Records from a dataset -
-*-*-

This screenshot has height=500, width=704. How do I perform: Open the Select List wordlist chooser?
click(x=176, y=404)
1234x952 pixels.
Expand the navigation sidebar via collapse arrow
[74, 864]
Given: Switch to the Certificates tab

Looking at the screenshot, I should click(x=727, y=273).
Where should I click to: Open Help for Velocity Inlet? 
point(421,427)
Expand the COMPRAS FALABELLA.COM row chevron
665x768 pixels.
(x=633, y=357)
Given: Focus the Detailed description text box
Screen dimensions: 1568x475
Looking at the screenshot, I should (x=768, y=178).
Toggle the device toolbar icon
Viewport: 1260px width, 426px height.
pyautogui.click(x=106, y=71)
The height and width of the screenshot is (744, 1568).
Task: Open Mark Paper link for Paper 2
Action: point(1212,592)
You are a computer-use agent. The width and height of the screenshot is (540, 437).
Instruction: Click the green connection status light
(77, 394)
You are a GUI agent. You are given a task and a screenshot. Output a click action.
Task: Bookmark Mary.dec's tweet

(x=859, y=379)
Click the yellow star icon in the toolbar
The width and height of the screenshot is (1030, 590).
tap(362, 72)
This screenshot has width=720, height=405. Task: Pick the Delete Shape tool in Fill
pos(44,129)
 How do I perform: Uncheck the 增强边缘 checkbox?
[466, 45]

-*-*-

Task brief - Every line from the one that contains "Expand the navigation" down to and including the last line of the records above must be set down exactly, with nothing else.

Solution to this task -
Expand the navigation sidebar via collapse arrow
[74, 864]
Given: Switch to the Certificates tab

Looking at the screenshot, I should click(x=727, y=273).
Where should I click to: Open Help for Velocity Inlet? 
point(421,427)
Expand the COMPRAS FALABELLA.COM row chevron
665x768 pixels.
(x=633, y=357)
Given: Focus the Detailed description text box
Screen dimensions: 1568x475
Looking at the screenshot, I should (x=768, y=178).
Toggle the device toolbar icon
Viewport: 1260px width, 426px height.
pyautogui.click(x=106, y=71)
The height and width of the screenshot is (744, 1568).
Task: Open Mark Paper link for Paper 2
Action: point(1212,592)
You are a computer-use agent. The width and height of the screenshot is (540, 437).
Instruction: Click the green connection status light
(77, 394)
You are a GUI agent. You are given a task and a screenshot. Output a click action.
Task: Bookmark Mary.dec's tweet

(x=859, y=379)
Click the yellow star icon in the toolbar
The width and height of the screenshot is (1030, 590).
tap(362, 72)
This screenshot has width=720, height=405. Task: Pick the Delete Shape tool in Fill
pos(44,129)
 How do I perform: Uncheck the 增强边缘 checkbox?
[466, 45]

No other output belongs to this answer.